What is required: Look through the entries. Copy each line that has the word "input".
Top of Data
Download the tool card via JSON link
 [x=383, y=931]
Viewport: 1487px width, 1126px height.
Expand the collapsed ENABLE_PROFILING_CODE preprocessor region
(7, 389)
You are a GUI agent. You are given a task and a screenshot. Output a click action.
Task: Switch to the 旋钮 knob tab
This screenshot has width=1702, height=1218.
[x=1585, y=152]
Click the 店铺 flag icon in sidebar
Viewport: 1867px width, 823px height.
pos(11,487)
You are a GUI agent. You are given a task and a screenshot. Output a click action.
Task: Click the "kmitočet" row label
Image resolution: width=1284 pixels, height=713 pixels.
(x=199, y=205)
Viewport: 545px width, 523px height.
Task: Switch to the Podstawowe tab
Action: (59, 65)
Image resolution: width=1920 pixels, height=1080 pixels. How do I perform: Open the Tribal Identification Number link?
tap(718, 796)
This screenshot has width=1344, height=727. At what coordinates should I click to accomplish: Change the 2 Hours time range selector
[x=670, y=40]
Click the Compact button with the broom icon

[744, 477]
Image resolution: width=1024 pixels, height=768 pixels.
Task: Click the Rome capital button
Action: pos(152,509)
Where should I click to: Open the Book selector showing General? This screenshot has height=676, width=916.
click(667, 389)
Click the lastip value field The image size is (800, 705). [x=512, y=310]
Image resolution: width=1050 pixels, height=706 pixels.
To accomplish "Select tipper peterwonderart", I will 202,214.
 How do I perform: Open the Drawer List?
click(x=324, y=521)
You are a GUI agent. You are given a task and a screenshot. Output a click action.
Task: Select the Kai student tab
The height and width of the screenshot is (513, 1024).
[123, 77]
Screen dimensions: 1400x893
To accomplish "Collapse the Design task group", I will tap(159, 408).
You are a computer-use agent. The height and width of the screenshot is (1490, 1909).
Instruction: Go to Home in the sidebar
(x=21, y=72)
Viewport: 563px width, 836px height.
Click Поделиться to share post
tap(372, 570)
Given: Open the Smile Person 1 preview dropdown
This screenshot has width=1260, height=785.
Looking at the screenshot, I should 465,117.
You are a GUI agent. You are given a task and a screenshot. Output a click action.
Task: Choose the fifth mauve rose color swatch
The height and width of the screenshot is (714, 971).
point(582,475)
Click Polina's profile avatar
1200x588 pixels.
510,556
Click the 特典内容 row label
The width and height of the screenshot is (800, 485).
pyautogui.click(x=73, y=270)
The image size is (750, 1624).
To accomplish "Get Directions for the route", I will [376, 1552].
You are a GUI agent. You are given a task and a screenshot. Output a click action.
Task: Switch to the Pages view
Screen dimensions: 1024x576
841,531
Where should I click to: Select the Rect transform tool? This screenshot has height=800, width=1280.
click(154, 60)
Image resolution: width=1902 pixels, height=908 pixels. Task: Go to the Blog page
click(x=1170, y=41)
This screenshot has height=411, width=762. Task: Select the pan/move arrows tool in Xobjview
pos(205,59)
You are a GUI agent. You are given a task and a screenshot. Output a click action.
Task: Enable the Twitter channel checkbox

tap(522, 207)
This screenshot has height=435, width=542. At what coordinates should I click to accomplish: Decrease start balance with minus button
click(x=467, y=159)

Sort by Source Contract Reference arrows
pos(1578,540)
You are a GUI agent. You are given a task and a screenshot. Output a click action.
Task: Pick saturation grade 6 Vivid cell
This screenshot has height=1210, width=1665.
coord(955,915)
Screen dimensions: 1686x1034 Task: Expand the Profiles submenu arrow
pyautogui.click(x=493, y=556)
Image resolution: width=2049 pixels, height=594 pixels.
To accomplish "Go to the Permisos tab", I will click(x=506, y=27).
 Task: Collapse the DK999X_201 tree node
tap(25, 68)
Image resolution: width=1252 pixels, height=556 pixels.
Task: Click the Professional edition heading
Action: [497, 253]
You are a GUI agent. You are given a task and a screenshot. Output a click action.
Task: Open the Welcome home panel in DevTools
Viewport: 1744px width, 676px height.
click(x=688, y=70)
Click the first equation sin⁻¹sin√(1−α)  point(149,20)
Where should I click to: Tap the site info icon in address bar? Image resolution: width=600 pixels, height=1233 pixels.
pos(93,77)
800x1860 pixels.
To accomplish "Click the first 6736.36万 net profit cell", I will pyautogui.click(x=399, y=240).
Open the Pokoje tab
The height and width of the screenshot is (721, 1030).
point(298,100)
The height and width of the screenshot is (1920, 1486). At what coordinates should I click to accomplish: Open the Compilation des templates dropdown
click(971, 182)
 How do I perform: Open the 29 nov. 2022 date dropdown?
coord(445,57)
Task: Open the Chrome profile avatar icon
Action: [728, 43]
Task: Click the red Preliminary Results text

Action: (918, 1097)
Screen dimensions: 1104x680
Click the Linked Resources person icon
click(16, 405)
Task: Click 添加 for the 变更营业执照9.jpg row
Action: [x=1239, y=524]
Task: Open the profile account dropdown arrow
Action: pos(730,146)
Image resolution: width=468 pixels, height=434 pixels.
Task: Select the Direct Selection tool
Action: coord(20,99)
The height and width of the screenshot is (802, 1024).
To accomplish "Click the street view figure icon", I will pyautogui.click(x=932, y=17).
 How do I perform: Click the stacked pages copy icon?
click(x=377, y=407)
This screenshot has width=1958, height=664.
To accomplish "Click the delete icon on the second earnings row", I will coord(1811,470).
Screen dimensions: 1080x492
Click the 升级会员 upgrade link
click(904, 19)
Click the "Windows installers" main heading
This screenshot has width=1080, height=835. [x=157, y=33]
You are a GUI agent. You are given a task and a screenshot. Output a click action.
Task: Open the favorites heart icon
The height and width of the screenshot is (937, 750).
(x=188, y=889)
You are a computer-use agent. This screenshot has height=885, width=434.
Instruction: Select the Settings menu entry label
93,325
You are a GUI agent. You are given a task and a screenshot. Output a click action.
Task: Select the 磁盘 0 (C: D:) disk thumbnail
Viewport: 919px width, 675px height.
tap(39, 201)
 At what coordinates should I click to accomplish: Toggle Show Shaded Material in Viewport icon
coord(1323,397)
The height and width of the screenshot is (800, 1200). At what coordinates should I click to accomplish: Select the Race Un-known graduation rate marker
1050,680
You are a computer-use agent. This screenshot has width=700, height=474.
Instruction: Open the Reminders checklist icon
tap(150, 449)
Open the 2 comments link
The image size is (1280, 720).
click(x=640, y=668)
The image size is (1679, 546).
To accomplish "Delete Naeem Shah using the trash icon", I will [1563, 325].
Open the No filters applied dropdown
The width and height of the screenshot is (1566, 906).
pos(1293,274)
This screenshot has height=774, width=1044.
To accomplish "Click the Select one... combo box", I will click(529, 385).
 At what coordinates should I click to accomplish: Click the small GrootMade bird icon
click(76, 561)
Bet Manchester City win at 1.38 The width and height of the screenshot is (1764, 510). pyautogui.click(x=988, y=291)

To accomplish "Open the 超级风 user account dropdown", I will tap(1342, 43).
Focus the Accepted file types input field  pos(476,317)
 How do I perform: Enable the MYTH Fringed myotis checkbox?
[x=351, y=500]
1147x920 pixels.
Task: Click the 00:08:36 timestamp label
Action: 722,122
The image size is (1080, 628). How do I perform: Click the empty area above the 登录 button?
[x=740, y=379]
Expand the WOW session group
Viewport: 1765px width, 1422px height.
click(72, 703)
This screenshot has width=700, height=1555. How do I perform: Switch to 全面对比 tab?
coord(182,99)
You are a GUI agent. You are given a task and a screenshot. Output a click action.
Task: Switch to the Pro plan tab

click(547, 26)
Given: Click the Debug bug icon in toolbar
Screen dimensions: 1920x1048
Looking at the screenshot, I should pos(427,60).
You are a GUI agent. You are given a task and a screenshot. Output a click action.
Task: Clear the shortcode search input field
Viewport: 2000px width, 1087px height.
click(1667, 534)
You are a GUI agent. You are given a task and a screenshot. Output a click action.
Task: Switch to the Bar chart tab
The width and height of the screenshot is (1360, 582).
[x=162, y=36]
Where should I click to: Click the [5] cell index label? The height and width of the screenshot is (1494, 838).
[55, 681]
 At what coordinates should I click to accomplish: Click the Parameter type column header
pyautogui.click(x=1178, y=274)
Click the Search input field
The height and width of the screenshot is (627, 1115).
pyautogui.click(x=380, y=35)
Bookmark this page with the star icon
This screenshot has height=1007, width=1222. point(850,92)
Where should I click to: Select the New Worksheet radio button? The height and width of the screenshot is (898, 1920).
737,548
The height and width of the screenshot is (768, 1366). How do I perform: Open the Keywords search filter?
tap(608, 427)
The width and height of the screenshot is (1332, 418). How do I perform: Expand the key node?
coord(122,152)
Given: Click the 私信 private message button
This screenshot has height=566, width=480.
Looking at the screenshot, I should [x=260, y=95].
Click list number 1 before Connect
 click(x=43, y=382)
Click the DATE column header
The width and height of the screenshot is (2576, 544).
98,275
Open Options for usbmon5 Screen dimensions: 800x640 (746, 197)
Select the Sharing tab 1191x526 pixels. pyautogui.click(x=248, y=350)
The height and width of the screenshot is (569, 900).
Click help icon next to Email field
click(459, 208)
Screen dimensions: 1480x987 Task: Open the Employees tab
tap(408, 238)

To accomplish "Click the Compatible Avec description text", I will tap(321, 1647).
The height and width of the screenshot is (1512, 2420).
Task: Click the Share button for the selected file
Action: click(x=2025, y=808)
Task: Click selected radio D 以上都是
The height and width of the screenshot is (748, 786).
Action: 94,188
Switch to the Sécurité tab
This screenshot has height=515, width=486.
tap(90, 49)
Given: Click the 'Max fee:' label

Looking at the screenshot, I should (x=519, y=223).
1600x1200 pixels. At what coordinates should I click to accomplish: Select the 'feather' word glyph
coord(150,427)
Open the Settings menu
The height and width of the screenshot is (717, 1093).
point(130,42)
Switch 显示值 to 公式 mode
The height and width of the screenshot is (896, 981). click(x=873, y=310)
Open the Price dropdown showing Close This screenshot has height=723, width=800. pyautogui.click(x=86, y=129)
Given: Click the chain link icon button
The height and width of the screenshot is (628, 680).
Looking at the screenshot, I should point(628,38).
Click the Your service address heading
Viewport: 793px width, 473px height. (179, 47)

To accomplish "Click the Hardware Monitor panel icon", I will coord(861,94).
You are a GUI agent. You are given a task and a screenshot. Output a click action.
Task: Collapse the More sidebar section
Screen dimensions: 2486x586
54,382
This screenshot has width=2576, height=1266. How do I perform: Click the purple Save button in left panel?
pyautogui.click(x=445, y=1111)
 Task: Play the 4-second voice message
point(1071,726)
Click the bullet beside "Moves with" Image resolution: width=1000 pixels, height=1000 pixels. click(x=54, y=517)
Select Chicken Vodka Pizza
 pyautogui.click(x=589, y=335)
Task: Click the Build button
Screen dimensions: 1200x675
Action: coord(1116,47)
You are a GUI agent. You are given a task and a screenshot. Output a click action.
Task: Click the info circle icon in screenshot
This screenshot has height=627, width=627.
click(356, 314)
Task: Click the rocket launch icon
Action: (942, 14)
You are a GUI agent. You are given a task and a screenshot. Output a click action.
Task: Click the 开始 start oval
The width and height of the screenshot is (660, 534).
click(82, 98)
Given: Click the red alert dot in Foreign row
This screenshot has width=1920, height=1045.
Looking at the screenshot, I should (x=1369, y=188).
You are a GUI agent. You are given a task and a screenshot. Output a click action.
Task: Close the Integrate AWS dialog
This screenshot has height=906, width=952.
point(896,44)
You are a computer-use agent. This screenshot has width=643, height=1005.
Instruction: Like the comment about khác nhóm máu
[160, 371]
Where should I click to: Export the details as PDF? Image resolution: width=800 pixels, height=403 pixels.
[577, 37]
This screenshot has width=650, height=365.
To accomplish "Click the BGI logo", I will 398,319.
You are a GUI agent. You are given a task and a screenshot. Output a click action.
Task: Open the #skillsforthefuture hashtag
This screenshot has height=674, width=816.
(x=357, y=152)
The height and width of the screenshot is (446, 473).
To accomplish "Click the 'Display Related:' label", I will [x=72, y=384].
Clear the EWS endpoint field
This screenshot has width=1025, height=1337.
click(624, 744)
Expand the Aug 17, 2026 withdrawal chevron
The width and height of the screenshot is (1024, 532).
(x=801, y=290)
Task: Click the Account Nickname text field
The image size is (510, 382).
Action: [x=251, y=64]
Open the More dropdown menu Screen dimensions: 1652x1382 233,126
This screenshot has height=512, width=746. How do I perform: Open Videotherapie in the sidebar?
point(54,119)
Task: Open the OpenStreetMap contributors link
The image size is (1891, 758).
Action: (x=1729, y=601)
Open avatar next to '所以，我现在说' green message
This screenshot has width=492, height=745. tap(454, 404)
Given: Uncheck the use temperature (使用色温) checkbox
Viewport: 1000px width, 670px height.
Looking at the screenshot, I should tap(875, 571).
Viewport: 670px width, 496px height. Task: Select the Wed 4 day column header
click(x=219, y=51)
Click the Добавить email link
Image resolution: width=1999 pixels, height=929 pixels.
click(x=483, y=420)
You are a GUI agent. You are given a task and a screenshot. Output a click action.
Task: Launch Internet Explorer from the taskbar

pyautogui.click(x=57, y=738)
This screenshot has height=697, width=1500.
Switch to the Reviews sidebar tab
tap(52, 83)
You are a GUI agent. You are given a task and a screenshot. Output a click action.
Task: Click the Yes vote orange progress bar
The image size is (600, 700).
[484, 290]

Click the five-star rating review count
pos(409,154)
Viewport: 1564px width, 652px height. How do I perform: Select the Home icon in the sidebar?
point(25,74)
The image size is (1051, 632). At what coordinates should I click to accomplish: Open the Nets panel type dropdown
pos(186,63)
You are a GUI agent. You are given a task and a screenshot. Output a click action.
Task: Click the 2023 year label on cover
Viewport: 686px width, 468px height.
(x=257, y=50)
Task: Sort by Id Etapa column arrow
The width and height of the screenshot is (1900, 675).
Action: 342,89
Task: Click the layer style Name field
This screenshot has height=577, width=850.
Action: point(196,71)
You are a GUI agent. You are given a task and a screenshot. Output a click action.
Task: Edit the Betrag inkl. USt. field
Bottom of Data
Response area:
Focus the Accepted file types input field  pos(476,317)
Task: Clear the shortcode search input field
Click the Search input field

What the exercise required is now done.